A utopia ilumina a ética.
Se não há pelo que esperar no futuro,
não importa muito a maneira como se age no presente!
O fato de estarmos numa situação específica não nos identifica, necessariamente, com as características todas dos outros que ocupam posições semelhantes. Por isso, classificar e categorizar pessoas é um equívoco!
Pertencimento e identificação são categorias que, ao mesmo tempo, aproximam e afastam. A forma de agir está condicionada, por assim dizer, por aquilo que esperamos e acreditamos. É essa “fé” fundante que orienta o pertencimento a esse ou àquele grupo, nesse ou naquele momento.

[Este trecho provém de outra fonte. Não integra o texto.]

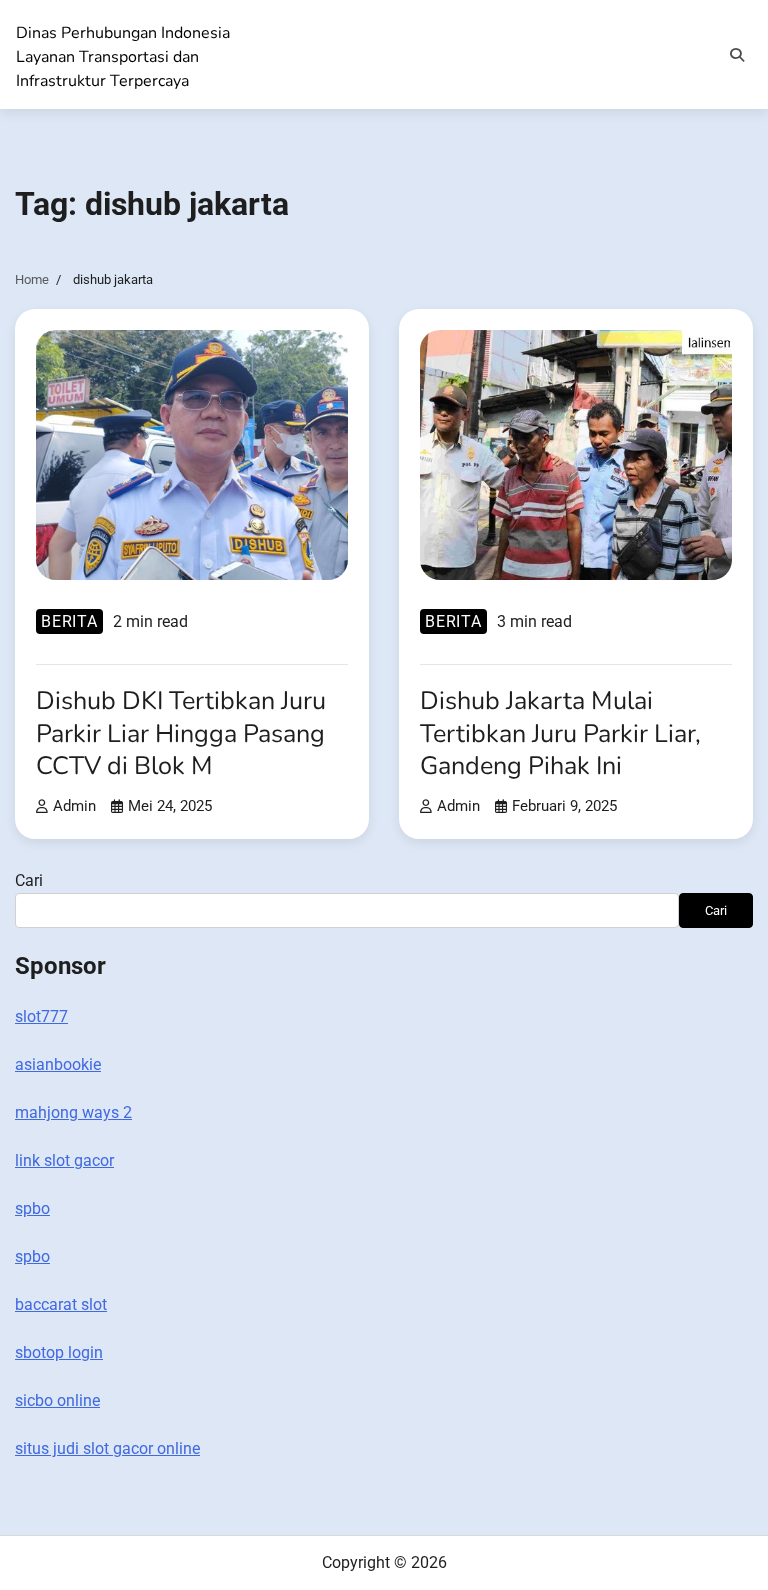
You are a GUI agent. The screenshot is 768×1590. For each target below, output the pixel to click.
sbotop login (59, 1352)
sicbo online (57, 1400)
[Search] (737, 55)
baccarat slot (61, 1304)
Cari (29, 880)
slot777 (41, 1016)
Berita (69, 621)
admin (74, 806)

É curioso que buscamos, ao mesmo tempo, individualidade e coletividade. Por um lado, desejamos ser reconhecidos pela singularidade de nossa existência. Por outro lado, precisamos ter a sensação de pertencimento ao grupo.
É como se habitasse dentro de nós uma constante e permanente tensão entre essência e existência. Um enfrentamento perene entre o que faz "o que somos" e o que nos impele a ser da maneira "como estamos sendo"; isso sem falar naquilo que “desejamos ser”, ou naquilo que “esperamos por ser”.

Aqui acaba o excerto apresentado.